- TASK INPUT
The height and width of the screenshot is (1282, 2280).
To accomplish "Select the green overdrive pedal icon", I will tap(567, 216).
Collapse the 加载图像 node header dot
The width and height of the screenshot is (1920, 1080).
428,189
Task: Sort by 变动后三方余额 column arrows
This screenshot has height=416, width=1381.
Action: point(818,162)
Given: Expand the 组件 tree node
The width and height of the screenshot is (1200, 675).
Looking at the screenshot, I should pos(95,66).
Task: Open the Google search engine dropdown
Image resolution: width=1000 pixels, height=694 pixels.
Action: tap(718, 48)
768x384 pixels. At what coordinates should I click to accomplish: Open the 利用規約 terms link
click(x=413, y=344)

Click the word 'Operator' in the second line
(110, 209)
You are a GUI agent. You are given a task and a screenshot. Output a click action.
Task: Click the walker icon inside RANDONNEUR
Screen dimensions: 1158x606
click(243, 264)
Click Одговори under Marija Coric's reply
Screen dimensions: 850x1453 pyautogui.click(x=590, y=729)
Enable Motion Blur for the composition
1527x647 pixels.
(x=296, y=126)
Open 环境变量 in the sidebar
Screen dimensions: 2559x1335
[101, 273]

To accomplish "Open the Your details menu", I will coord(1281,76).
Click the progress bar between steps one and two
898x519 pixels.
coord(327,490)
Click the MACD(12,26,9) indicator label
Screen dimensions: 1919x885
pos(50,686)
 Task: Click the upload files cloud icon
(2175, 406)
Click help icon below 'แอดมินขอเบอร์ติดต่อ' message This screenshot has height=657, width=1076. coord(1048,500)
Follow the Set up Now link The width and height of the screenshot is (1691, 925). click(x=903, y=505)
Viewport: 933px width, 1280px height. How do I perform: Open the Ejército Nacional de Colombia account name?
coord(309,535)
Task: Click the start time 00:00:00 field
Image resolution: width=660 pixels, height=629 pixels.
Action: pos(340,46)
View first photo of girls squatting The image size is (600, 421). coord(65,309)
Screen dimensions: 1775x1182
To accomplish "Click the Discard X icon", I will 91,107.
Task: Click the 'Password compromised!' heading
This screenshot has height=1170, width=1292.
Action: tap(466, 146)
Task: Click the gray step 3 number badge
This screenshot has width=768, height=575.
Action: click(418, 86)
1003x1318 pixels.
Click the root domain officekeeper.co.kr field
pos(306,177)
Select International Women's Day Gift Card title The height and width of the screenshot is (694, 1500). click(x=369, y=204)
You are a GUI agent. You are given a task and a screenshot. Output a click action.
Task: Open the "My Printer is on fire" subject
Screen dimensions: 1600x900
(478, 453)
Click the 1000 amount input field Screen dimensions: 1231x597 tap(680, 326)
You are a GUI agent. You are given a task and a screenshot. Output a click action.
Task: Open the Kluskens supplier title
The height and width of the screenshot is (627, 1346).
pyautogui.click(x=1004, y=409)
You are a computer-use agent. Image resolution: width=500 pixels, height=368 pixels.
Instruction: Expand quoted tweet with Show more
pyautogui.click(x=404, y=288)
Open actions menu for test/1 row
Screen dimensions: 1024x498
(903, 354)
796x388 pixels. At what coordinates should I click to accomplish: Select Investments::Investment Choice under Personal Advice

- WHAT IS ASKED
Copy out the items above, from the line with "Task: Click the upload files cloud icon" to the line with "coord(309,535)", keeping every character unchanged.

- THE COMPLETED TASK
 Task: Click the upload files cloud icon
(2175, 406)
Click help icon below 'แอดมินขอเบอร์ติดต่อ' message This screenshot has height=657, width=1076. coord(1048,500)
Follow the Set up Now link The width and height of the screenshot is (1691, 925). click(x=903, y=505)
Viewport: 933px width, 1280px height. How do I perform: Open the Ejército Nacional de Colombia account name?
coord(309,535)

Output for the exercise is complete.